The unsuitable investments included sales of GWG L bonds, which were issued by GWG Holdings and are now virtually worthless after GWG declared bankruptcy in 2022.
In one instance, the unnamed financial advisor recommended an 81-year-old client, with an annual income of less than $50,000 and net worth – not include primary residence - of no more than $100,000 buy $96,000 of GWG L bonds, according to FINRA.
In another instance, the rep recommended a 66-year-old client with a net worth of no more than $250,000 invest $88,000 in GWG L bonds.
Alternative investments typically carry higher fees and commissions than plain vanilla stock and bond mutual funds.
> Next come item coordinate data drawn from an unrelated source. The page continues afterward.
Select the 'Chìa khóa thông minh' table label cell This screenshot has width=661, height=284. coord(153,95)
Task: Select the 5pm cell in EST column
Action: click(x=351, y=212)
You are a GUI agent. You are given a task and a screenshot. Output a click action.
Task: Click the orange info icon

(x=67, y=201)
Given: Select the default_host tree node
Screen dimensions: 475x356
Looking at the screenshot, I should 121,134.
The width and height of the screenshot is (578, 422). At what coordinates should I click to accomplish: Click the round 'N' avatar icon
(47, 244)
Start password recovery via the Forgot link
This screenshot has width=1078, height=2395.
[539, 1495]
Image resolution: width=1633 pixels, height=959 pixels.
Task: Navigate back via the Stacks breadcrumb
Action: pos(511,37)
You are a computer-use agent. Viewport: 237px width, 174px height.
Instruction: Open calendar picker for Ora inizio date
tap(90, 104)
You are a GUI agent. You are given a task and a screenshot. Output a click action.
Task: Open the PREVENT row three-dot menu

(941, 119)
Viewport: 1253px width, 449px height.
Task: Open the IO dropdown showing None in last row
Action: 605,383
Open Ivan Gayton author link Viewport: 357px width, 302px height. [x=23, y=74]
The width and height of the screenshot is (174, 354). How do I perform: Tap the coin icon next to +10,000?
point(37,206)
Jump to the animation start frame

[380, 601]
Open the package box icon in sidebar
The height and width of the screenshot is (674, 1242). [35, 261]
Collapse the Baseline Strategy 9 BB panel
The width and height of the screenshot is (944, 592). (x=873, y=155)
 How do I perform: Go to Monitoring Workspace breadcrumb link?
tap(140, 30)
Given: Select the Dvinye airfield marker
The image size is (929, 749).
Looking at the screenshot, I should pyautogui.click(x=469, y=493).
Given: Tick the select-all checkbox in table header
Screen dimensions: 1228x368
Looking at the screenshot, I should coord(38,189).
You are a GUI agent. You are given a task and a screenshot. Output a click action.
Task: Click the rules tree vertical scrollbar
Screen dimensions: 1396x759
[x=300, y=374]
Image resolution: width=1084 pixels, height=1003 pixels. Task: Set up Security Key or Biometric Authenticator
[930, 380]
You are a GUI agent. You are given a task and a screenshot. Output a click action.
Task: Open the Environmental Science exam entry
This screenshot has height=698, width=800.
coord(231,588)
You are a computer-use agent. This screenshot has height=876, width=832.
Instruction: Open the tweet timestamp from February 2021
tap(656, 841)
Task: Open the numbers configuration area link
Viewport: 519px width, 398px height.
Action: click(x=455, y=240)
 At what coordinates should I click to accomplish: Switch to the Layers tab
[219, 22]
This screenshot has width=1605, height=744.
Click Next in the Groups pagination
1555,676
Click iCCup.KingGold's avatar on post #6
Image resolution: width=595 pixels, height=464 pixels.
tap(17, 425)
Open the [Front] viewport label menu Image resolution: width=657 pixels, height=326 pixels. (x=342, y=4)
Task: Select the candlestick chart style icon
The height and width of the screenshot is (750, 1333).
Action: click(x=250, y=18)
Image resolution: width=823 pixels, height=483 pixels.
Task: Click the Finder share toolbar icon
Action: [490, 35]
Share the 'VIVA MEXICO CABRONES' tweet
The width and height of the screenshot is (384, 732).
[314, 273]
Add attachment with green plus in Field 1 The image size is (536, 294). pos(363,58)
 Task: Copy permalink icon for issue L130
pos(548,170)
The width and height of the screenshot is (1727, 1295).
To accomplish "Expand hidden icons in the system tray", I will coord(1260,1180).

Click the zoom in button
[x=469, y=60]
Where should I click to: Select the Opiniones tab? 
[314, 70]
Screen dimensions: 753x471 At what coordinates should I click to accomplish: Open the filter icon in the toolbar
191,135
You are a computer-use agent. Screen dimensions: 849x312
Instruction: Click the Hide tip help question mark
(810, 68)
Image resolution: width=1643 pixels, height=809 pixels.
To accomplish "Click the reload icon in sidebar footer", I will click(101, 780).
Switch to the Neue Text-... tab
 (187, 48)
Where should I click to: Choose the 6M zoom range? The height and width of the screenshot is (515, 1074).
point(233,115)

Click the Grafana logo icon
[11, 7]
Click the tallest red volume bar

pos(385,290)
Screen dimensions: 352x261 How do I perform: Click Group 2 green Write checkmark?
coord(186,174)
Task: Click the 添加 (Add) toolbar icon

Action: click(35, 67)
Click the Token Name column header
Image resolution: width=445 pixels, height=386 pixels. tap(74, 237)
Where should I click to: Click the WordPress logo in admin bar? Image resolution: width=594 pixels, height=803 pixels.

Financial advisors and their firms expose themselves to sales problems at times with such products.
Close to 40 broker-dealers sold about $1.6 billion in speculative, illiquid GWG L bonds before GWG declared bankruptcy in 2022, leaving customers who bought the product in the lurch.
“A firm should not let an 80-year-old client buy 90% of any product, let alone GWG,” said Adam Gana, a plaintiff’s attorney. “Any amount of reasonable due diligence at the time would have shown that GWG was unsuitable.”
Kingswood Capital, with 200 financial advisors, neither admitted or denied FINRA’s findings as part of the settlement.
But the firm’s chief compliance officer, Michael Alsoraimi, on Monday said that the advisor’s work to load up clients’ account with GWG bonds and other alternative investments happened at a different broker-dealer, Chalice Capital Partners, that Kingswood bought in 2020, or the year after the alleged sales and supervision violations.
“These are legacy issues we have been dealing with and are linked to the purchase of Chalice,” Alsoraimi said. “The settlement with FINRA came more than six years after event in question, and because of the lack of record for the transactions and the fact that the rep was no longer working with us, we accepted it.”
Meanwhile, the GWG saga doesn’t appear to be going away anytime soon. Just last month, Bradley Heppner, the former chair of GWG and a related company, Beneficient, was charged by the Department of Justice with five counts, including securities and wire fraud, related to a scheme to steal $150 million.